Le 11/09/2023 à 22h57
Mais pourquoi est-ce qu’on devrait aller dans cette direction de toute façon ? C’est la même question que la surveillance généralisée (que certains osent appeler “protection”), ça ne protège rien du tout, par contre ce qui protège c’est la peur d’une épée de Damoclès, à savoir une très lourde sanction, quelque chose de dissuasif comme ça, car si on se fait choper, c’est sans retour ! Vous savez, un peu comme mettre Assange dans la pire prison, pour l’exemple et pour terroriser toute personne voulant informer sur les coulisses. Cette arme-là, mais cette fois, pour une bonne cause.
Le 12/09/2023 à 06h32
C’est un peu la logique des gouvernements en ce moment dans tous les domaines, faire des exemples violents (policiers comme juridiquement) pour “faire peur” au autres qui ont davantage à perdre et ainsi maintenir le status quo.

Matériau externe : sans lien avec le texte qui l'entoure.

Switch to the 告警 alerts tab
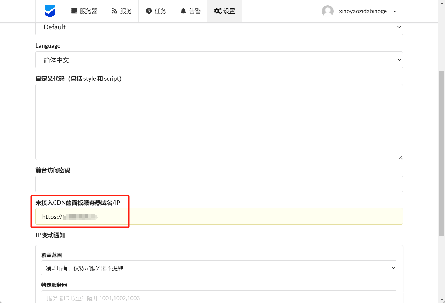Viewport: 445px width, 303px height. [190, 11]
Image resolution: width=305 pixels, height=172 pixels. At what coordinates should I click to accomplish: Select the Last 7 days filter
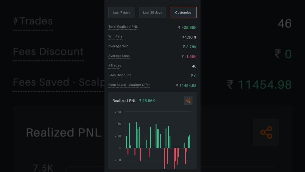(122, 13)
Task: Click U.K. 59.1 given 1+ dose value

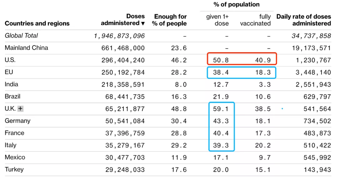Action: pyautogui.click(x=221, y=109)
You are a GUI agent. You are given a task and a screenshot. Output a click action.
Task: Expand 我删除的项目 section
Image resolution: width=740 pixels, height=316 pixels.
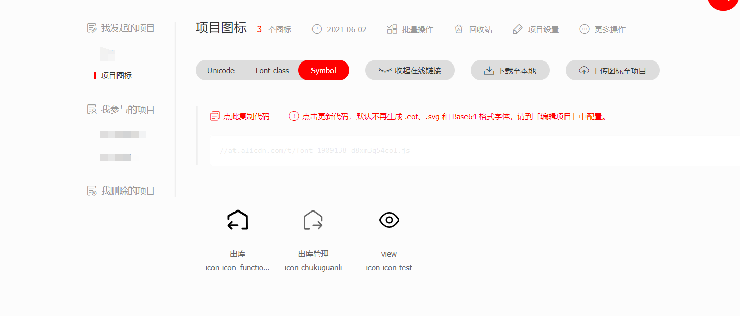(x=121, y=191)
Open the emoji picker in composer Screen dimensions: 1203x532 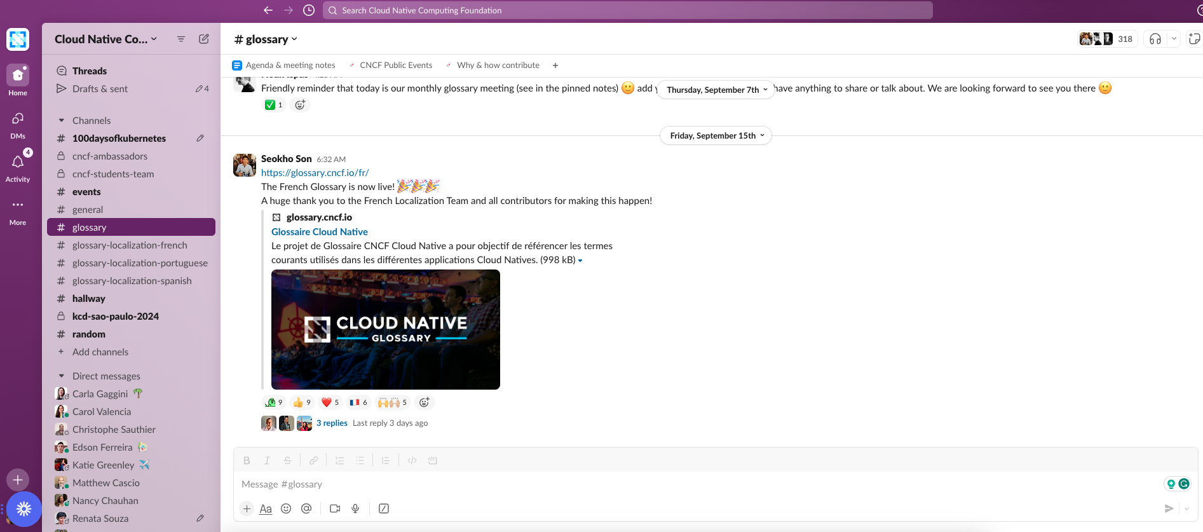(286, 508)
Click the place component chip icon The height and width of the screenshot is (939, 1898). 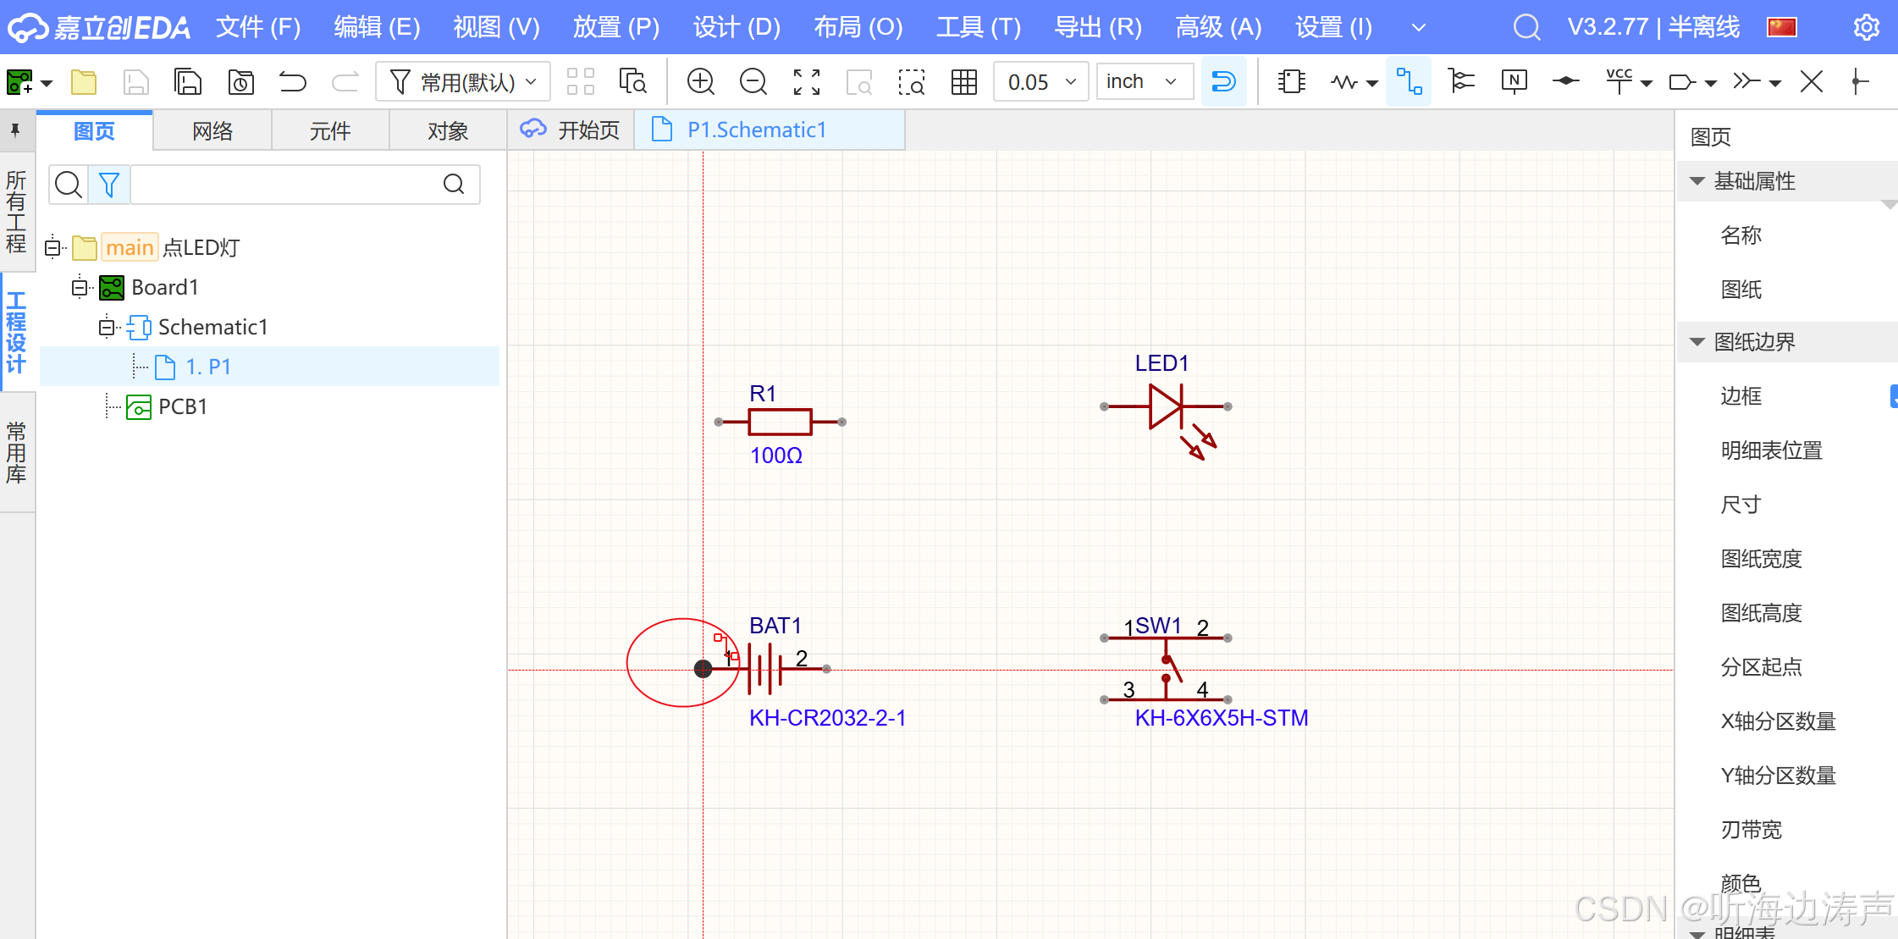coord(1291,82)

Tous les domaines sont concernés par cette méthode et c’est dommage car à mon avis ça empêche de réfléchir sereinement aux vrais problèmes qui se posent - dans cet article par exemple le cyberharcèlement (*)
(*) qui n’est pour moi qu’une forme de harcèlement, qui existe depuis toujours hors du numérique et qui prends son origine dans les relations toxique que les gens peuvent avoir entre eux, lié à leur éducation, mode de vie, …
Le numérique “complique” les choses en les exposants et en entravant la recherche de responsabilité, mais il n’est pas à l’origine du comportement.